RECORDS SUPPLIED —
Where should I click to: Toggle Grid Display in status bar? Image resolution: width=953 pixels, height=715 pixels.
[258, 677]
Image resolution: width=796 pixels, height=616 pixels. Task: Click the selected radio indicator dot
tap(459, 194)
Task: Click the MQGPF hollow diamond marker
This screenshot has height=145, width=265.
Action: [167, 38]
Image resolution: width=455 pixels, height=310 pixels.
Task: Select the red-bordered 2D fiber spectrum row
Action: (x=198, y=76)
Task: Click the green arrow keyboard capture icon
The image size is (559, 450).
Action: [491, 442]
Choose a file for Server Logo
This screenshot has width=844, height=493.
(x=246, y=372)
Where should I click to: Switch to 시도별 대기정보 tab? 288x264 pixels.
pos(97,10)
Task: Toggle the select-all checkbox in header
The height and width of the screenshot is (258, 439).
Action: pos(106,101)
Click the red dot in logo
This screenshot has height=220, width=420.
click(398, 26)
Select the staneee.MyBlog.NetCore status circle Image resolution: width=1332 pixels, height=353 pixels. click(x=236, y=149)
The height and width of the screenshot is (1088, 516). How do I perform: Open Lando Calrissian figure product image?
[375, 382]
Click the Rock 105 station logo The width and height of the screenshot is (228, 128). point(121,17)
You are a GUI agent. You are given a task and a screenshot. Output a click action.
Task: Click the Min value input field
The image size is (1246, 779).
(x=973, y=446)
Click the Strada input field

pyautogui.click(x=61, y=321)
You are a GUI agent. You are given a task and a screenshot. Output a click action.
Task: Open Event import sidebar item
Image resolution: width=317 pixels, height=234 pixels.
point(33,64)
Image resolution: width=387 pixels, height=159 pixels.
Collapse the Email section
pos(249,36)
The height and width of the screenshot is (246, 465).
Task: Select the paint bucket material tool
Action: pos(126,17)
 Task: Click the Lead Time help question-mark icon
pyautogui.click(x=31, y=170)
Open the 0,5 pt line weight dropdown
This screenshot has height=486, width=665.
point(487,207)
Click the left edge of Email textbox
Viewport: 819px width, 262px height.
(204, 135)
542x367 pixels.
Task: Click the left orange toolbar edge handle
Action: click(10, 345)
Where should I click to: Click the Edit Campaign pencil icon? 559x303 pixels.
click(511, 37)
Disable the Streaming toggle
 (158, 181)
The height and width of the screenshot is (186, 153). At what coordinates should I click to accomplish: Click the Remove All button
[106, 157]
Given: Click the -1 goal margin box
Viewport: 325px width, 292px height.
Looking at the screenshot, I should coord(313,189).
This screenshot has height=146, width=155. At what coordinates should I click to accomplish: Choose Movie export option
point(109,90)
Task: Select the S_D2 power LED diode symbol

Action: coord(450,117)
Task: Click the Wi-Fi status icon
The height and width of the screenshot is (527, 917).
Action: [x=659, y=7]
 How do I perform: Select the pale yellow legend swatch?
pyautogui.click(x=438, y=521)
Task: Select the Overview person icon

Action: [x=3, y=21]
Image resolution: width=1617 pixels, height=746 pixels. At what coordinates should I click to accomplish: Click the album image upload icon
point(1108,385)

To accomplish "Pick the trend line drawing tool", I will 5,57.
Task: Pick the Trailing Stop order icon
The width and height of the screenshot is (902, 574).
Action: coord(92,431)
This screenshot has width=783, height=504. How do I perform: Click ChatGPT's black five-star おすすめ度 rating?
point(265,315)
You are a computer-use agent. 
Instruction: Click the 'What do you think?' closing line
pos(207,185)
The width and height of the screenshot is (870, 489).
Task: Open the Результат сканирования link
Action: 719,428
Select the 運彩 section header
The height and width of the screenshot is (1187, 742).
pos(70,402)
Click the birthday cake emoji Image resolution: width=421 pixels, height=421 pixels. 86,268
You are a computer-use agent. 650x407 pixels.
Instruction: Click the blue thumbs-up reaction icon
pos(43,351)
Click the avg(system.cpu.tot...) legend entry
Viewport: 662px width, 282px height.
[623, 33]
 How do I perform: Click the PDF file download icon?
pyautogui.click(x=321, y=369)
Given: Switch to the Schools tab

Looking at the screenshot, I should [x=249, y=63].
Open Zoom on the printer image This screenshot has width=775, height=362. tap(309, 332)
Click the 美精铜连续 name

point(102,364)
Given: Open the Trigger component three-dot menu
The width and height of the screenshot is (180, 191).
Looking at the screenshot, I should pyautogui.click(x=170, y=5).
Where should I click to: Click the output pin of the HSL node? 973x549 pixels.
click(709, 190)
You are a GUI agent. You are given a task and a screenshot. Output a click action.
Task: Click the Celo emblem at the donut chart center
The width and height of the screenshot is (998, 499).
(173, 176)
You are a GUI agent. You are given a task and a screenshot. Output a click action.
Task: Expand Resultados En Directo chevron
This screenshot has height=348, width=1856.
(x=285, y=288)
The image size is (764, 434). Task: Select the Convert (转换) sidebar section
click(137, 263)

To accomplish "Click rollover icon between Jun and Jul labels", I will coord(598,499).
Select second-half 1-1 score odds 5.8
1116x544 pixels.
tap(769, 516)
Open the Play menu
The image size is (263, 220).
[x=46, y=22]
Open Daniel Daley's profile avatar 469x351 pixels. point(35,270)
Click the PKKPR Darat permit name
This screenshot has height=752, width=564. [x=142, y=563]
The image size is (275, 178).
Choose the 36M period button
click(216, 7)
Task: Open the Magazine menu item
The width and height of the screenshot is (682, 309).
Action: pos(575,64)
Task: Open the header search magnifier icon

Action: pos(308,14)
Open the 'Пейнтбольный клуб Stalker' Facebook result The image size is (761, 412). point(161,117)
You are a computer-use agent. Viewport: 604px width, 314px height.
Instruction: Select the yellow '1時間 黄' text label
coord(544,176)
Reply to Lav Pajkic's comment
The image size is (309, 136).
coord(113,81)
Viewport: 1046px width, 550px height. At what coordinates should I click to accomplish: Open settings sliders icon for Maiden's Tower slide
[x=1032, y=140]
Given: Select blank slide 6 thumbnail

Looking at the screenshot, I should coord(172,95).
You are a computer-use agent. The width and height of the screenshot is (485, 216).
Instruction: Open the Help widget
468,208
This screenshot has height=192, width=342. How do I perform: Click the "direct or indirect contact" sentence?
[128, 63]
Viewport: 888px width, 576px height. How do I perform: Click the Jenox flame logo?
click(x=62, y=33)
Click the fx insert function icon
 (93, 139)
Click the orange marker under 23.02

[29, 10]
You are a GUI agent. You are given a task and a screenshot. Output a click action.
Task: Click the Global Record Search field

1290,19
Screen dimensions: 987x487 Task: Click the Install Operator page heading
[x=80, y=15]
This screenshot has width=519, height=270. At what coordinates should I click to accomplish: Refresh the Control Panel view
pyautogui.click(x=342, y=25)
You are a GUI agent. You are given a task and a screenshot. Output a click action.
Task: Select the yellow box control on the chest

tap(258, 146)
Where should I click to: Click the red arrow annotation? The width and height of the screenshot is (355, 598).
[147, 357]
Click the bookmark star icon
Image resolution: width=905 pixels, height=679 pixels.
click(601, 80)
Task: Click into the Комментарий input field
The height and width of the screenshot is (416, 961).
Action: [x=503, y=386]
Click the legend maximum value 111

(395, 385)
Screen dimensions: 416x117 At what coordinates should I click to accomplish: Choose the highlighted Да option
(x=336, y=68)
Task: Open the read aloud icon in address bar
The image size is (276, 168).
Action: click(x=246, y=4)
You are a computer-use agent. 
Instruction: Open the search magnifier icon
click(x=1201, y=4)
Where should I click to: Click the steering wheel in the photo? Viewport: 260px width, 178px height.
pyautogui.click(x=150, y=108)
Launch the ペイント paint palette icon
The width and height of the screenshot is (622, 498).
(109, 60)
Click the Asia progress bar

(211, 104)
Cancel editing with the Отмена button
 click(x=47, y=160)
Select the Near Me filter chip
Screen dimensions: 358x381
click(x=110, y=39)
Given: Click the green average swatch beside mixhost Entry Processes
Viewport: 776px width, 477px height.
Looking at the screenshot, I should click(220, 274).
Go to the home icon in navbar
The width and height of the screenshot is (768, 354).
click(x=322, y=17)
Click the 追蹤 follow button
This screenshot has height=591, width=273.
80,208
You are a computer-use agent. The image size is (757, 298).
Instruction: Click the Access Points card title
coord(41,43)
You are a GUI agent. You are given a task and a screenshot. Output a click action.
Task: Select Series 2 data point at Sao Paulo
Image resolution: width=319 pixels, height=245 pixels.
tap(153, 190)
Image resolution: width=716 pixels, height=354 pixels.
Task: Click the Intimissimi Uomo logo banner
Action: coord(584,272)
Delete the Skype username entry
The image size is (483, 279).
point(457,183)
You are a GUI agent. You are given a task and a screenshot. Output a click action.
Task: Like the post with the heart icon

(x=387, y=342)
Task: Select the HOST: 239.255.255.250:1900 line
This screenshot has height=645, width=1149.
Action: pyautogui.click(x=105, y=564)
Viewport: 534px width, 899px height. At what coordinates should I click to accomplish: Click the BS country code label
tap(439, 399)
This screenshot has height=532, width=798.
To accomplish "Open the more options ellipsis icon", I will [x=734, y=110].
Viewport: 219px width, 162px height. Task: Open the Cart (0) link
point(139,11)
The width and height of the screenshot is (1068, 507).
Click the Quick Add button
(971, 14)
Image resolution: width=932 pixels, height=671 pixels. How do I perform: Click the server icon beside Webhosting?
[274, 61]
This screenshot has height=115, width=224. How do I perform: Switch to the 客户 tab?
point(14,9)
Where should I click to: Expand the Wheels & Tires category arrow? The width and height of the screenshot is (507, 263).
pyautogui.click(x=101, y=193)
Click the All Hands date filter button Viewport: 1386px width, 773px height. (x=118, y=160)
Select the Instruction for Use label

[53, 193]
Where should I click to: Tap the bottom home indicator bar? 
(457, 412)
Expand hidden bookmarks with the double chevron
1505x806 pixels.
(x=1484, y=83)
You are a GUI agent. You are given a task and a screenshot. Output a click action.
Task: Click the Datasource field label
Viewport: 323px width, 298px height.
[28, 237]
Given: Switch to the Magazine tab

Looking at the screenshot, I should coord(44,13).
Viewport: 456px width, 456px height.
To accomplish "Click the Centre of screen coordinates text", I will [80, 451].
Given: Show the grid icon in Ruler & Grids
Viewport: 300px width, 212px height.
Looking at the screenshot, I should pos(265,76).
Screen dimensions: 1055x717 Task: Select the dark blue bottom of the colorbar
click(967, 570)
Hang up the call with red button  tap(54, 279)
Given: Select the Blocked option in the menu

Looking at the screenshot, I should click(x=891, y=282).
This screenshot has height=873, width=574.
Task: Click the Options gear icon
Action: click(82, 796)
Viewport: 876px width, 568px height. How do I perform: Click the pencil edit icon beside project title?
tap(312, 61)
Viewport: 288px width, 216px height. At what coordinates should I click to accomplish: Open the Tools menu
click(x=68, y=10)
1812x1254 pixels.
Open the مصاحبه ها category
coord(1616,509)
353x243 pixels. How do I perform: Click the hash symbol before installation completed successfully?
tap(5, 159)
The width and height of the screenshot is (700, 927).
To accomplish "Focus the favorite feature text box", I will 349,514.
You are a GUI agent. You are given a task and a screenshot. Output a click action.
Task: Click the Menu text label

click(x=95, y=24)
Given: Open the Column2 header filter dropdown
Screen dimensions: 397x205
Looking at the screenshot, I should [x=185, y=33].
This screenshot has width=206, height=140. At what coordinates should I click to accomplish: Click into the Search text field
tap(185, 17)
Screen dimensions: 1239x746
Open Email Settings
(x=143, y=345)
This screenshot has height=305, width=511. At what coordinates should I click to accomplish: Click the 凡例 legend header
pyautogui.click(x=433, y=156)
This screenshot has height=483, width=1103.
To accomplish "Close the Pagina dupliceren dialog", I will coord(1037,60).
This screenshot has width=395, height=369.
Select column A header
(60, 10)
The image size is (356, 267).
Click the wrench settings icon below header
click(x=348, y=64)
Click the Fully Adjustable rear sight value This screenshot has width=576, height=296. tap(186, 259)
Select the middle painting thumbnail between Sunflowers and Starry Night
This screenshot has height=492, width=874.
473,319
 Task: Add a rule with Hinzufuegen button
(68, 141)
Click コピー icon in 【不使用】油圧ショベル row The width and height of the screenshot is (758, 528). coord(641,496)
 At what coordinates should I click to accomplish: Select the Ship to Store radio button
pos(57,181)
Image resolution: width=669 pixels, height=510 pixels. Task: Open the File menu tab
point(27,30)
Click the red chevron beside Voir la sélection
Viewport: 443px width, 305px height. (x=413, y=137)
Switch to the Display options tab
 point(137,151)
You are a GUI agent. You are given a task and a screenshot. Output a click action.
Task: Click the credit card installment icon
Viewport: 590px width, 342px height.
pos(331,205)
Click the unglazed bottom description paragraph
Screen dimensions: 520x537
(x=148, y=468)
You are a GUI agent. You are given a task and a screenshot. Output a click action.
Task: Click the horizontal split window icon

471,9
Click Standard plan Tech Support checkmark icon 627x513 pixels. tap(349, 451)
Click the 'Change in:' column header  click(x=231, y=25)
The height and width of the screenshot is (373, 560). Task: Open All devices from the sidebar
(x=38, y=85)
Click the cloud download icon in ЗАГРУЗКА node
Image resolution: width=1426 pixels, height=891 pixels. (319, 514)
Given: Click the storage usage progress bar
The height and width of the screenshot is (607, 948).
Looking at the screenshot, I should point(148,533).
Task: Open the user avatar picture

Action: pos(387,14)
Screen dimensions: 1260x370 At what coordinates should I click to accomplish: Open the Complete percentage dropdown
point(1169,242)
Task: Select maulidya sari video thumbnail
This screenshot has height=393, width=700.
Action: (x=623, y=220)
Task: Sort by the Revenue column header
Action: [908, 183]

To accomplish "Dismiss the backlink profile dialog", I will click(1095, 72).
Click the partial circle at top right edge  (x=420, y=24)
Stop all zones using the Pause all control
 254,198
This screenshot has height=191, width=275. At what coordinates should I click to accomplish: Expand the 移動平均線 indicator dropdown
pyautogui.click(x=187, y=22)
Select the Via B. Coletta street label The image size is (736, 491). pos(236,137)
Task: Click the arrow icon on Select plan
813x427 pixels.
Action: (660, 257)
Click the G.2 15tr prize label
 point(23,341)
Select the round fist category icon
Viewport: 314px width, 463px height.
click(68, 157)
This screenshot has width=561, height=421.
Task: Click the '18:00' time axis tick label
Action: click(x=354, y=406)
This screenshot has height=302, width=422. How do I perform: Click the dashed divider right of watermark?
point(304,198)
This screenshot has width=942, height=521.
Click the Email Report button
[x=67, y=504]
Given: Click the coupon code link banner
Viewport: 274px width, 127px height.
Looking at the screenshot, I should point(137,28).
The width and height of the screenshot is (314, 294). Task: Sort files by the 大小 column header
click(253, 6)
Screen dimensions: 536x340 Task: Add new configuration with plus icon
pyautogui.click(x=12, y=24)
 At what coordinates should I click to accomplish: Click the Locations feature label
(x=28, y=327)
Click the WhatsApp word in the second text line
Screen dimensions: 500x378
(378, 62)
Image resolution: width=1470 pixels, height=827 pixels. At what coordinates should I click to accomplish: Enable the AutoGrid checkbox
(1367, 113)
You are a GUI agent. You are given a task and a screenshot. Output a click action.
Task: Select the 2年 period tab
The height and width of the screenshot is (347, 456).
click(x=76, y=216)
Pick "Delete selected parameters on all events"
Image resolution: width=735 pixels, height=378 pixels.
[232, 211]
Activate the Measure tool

WORK TO COMPLETE —
Each line of the listing that includes the word "circle" should be copied out.

OUTPUT OF THE TASK —
Select the staneee.MyBlog.NetCore status circle Image resolution: width=1332 pixels, height=353 pixels. click(x=236, y=149)
Click the partial circle at top right edge  (x=420, y=24)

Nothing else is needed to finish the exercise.